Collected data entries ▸
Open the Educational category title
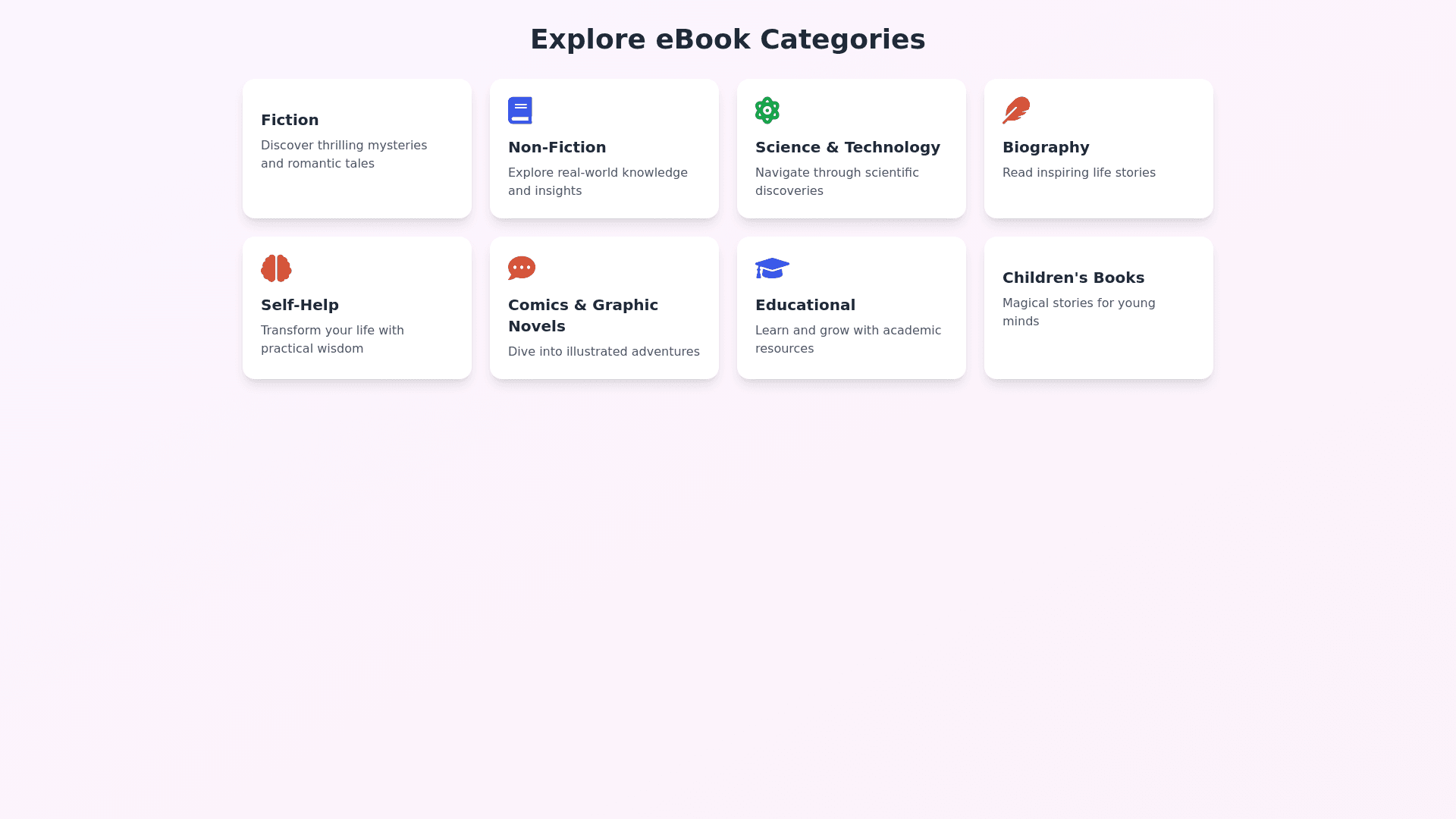coord(805,305)
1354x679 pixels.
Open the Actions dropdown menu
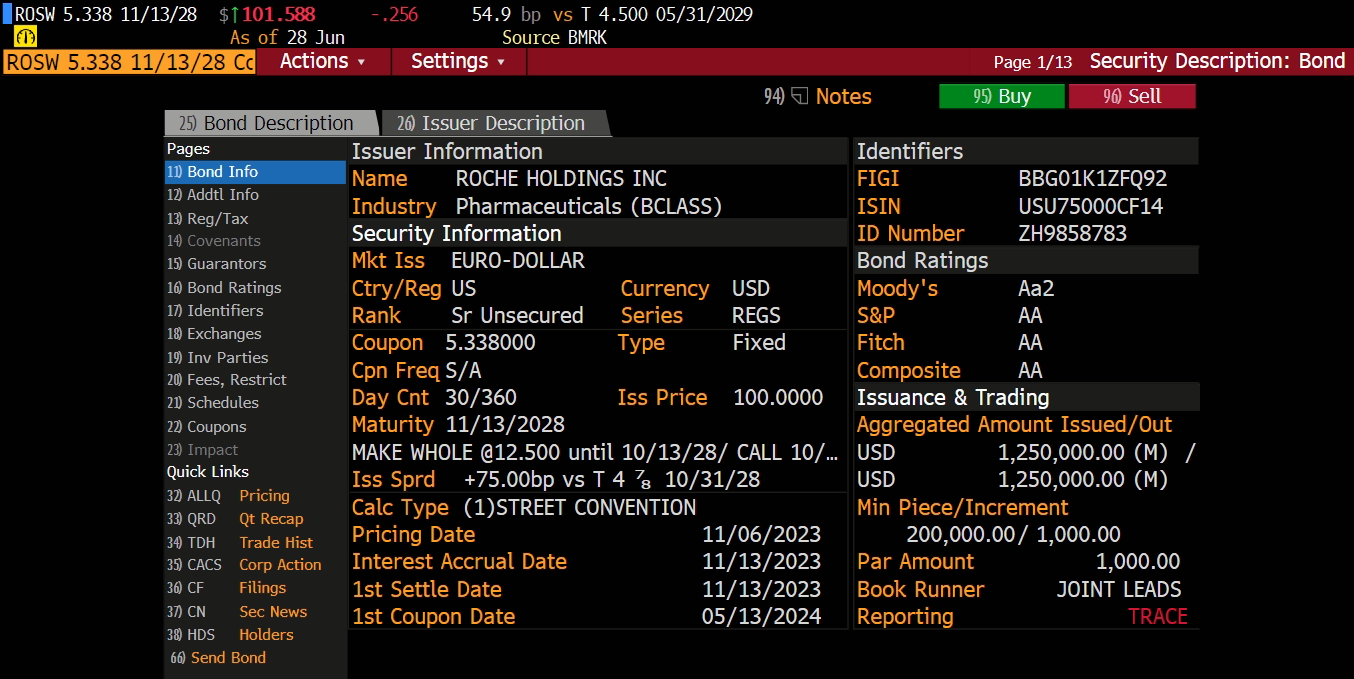click(x=322, y=61)
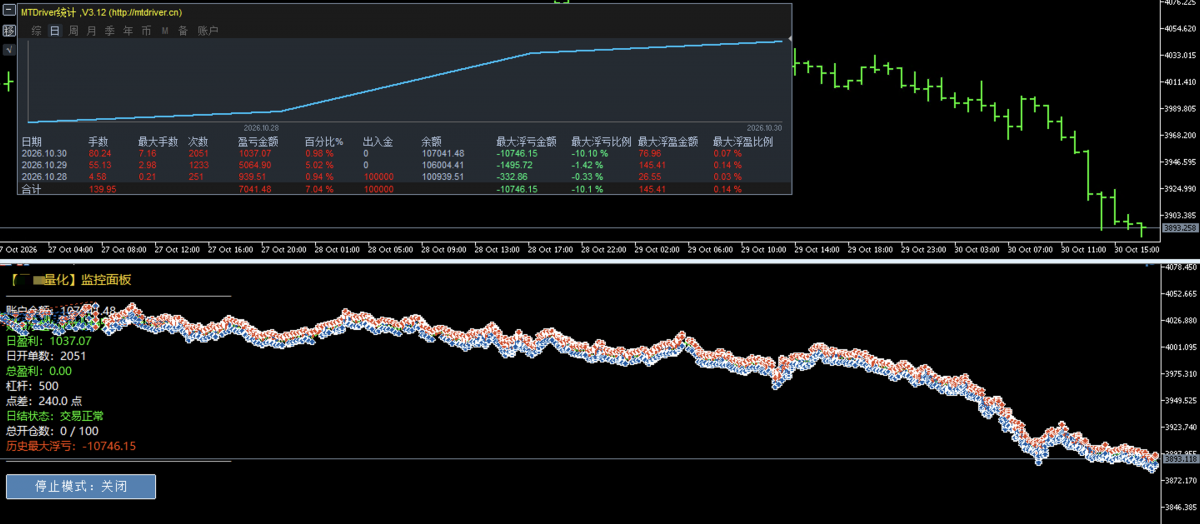
Task: Open the 周 weekly statistics tab
Action: (x=73, y=31)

Problem requirements ▸ The copy should match the records above exactly, except that pictures are dropped.

Answer box ▸
Open the Educational category title
coord(805,305)
1354x679 pixels.
Open the Actions dropdown menu
click(x=322, y=61)
Task: Open the 周 weekly statistics tab
Action: (x=73, y=31)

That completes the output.